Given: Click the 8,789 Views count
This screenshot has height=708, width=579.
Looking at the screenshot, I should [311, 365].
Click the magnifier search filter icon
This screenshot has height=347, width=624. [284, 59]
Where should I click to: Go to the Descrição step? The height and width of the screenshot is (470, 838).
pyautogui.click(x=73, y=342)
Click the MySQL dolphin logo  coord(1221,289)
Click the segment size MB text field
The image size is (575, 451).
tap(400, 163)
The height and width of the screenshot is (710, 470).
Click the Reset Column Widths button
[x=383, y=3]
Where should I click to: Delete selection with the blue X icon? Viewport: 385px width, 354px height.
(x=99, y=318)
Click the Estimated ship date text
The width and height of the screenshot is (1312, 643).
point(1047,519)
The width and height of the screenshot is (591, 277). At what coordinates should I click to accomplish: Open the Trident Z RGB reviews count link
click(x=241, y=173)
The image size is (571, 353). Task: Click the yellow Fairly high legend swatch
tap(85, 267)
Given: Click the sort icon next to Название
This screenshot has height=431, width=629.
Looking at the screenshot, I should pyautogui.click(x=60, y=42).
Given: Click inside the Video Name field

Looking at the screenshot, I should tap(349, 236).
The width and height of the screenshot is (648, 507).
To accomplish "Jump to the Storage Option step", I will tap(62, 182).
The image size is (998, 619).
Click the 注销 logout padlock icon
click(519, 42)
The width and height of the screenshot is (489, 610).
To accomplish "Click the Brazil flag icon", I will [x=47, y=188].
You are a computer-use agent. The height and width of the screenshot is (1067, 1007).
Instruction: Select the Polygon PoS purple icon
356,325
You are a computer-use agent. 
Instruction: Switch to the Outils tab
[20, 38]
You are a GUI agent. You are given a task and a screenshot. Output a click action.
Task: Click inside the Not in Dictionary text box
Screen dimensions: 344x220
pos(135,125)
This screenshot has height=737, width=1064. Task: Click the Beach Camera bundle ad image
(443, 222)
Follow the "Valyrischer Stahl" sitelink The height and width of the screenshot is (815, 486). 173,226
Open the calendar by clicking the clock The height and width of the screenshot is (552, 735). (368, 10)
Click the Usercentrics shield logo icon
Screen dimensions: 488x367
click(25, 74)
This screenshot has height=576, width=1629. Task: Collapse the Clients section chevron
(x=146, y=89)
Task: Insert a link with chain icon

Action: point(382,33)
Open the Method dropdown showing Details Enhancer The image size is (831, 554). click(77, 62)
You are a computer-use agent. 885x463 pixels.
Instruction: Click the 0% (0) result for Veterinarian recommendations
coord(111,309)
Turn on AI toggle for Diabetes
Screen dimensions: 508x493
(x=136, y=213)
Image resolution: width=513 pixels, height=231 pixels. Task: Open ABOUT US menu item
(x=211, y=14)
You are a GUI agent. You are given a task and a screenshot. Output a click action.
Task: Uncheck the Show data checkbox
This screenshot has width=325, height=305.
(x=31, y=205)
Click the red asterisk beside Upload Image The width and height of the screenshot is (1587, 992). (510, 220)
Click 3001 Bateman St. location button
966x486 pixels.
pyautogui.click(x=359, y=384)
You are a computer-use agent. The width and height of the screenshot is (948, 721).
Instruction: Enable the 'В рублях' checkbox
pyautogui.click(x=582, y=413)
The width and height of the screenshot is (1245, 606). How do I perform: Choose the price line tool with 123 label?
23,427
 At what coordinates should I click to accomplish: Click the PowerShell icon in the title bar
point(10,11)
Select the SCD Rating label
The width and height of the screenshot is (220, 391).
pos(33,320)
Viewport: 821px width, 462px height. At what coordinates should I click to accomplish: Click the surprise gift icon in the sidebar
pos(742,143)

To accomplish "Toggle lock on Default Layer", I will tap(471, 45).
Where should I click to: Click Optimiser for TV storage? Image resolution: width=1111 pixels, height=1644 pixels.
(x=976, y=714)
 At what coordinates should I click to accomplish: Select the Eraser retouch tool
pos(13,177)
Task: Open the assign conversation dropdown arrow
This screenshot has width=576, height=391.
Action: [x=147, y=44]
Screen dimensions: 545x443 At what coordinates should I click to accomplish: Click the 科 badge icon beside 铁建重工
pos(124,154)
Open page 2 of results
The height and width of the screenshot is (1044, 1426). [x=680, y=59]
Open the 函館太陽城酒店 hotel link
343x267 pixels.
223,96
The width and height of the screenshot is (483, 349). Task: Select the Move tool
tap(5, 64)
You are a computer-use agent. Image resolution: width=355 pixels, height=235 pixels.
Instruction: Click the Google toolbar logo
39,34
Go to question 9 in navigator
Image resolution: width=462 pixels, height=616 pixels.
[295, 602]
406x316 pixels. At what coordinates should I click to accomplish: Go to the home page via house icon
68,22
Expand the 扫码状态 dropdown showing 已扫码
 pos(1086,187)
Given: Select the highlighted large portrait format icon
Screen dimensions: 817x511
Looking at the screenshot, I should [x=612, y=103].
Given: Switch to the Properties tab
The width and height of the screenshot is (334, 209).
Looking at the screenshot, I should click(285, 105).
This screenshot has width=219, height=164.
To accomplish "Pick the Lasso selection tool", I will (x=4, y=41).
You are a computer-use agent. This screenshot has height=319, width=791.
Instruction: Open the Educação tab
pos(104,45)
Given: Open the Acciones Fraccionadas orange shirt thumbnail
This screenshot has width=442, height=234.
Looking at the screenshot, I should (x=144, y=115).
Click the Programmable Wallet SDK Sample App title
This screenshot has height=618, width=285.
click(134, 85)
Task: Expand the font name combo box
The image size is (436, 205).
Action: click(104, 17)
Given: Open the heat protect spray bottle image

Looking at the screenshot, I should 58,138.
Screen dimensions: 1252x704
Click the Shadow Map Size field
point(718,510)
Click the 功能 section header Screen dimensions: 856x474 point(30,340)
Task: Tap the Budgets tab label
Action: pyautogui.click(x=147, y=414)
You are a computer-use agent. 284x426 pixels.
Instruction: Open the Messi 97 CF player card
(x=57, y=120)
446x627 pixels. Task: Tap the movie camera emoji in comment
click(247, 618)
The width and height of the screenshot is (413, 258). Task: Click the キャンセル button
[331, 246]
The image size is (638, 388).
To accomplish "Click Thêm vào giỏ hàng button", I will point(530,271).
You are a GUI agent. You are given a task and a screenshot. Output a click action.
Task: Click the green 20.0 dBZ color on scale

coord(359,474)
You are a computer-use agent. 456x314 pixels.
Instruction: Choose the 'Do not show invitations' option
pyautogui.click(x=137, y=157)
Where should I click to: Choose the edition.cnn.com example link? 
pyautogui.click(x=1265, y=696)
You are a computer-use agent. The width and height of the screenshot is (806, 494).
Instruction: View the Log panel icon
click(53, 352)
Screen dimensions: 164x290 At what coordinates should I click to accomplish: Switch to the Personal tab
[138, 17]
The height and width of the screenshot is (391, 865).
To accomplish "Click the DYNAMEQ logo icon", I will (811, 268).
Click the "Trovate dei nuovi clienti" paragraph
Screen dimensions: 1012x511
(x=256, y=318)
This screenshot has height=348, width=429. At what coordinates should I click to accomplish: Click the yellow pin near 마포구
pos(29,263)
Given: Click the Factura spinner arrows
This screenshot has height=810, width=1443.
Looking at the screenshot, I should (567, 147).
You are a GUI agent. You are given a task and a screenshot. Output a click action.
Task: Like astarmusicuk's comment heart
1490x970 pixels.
----------------------------------------
Once you have counted the lines above that contain "computer", give that number alone.

■ ANSWER: 9